▸ Problem statement: With nothing left out, repeat every entry exactly.

▸ Given records:
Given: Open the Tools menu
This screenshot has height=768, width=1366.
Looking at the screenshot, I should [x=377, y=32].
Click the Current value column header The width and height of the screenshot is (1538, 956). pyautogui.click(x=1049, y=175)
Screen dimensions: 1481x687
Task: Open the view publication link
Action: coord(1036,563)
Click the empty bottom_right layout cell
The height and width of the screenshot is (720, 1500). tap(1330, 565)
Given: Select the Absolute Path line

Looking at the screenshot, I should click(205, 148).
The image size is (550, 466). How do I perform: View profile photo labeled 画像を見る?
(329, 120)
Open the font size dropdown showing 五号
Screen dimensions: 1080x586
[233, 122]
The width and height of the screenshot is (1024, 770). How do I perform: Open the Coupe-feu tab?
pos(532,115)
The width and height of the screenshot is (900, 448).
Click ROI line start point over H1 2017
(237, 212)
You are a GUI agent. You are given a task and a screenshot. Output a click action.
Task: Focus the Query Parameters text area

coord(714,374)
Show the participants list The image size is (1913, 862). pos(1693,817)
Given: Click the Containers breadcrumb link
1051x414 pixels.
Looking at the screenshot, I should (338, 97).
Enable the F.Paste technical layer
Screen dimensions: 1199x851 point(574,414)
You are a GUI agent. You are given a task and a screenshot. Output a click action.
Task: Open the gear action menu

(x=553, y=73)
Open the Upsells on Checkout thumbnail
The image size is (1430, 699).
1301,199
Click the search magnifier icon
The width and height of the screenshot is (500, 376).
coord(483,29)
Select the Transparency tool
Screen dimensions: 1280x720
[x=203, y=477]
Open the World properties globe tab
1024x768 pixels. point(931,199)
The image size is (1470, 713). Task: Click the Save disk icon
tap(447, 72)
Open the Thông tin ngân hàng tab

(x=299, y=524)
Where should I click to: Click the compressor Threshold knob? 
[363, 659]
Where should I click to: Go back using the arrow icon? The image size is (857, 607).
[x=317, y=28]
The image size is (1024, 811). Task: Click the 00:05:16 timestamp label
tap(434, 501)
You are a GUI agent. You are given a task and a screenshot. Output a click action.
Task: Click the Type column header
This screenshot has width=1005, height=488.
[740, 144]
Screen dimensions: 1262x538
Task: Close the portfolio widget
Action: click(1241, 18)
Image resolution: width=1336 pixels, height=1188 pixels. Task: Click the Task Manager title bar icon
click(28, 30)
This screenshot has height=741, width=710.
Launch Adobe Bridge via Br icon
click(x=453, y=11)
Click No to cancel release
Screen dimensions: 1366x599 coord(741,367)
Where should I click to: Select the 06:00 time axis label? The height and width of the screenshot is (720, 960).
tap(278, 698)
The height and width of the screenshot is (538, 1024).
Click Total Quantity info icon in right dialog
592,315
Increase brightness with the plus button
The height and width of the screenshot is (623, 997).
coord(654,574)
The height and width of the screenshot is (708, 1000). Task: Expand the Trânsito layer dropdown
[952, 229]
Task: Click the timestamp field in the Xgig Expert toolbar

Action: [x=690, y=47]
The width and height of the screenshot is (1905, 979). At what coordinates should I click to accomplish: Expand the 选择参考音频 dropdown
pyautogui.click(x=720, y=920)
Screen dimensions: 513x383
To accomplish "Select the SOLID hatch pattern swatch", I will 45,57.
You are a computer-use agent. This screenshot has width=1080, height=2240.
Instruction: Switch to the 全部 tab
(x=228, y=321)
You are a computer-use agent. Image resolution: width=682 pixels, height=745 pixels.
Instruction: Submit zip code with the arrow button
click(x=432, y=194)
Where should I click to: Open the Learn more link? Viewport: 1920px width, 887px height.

▸ Output:
Given: Open the Tools menu
This screenshot has height=768, width=1366.
Looking at the screenshot, I should [x=377, y=32].
Click the Current value column header The width and height of the screenshot is (1538, 956). pyautogui.click(x=1049, y=175)
Screen dimensions: 1481x687
Task: Open the view publication link
Action: coord(1036,563)
Click the empty bottom_right layout cell
The height and width of the screenshot is (720, 1500). tap(1330, 565)
Given: Select the Absolute Path line

Looking at the screenshot, I should click(205, 148).
The image size is (550, 466). How do I perform: View profile photo labeled 画像を見る?
(329, 120)
Open the font size dropdown showing 五号
Screen dimensions: 1080x586
[233, 122]
The width and height of the screenshot is (1024, 770). How do I perform: Open the Coupe-feu tab?
pos(532,115)
The width and height of the screenshot is (900, 448).
Click ROI line start point over H1 2017
(237, 212)
You are a GUI agent. You are given a task and a screenshot. Output a click action.
Task: Focus the Query Parameters text area

coord(714,374)
Show the participants list The image size is (1913, 862). pos(1693,817)
Given: Click the Containers breadcrumb link
1051x414 pixels.
Looking at the screenshot, I should (338, 97).
Enable the F.Paste technical layer
Screen dimensions: 1199x851 point(574,414)
You are a GUI agent. You are given a task and a screenshot. Output a click action.
Task: Open the gear action menu

(x=553, y=73)
Open the Upsells on Checkout thumbnail
The image size is (1430, 699).
1301,199
Click the search magnifier icon
The width and height of the screenshot is (500, 376).
coord(483,29)
Select the Transparency tool
Screen dimensions: 1280x720
[x=203, y=477]
Open the World properties globe tab
1024x768 pixels. point(931,199)
The image size is (1470, 713). Task: Click the Save disk icon
tap(447, 72)
Open the Thông tin ngân hàng tab

(x=299, y=524)
Where should I click to: Click the compressor Threshold knob? 
[363, 659]
Where should I click to: Go back using the arrow icon? The image size is (857, 607).
[x=317, y=28]
The image size is (1024, 811). Task: Click the 00:05:16 timestamp label
tap(434, 501)
You are a GUI agent. You are given a task and a screenshot. Output a click action.
Task: Click the Type column header
This screenshot has width=1005, height=488.
[740, 144]
Screen dimensions: 1262x538
Task: Close the portfolio widget
Action: click(1241, 18)
Image resolution: width=1336 pixels, height=1188 pixels. Task: Click the Task Manager title bar icon
click(28, 30)
This screenshot has height=741, width=710.
Launch Adobe Bridge via Br icon
click(x=453, y=11)
Click No to cancel release
Screen dimensions: 1366x599 coord(741,367)
Where should I click to: Select the 06:00 time axis label? The height and width of the screenshot is (720, 960).
tap(278, 698)
The height and width of the screenshot is (538, 1024).
Click Total Quantity info icon in right dialog
592,315
Increase brightness with the plus button
The height and width of the screenshot is (623, 997).
coord(654,574)
The height and width of the screenshot is (708, 1000). Task: Expand the Trânsito layer dropdown
[952, 229]
Task: Click the timestamp field in the Xgig Expert toolbar

Action: [x=690, y=47]
The width and height of the screenshot is (1905, 979). At what coordinates should I click to accomplish: Expand the 选择参考音频 dropdown
pyautogui.click(x=720, y=920)
Screen dimensions: 513x383
To accomplish "Select the SOLID hatch pattern swatch", I will 45,57.
You are a computer-use agent. This screenshot has width=1080, height=2240.
Instruction: Switch to the 全部 tab
(x=228, y=321)
You are a computer-use agent. Image resolution: width=682 pixels, height=745 pixels.
Instruction: Submit zip code with the arrow button
click(x=432, y=194)
Where should I click to: Open the Learn more link? Viewport: 1920px width, 887px height.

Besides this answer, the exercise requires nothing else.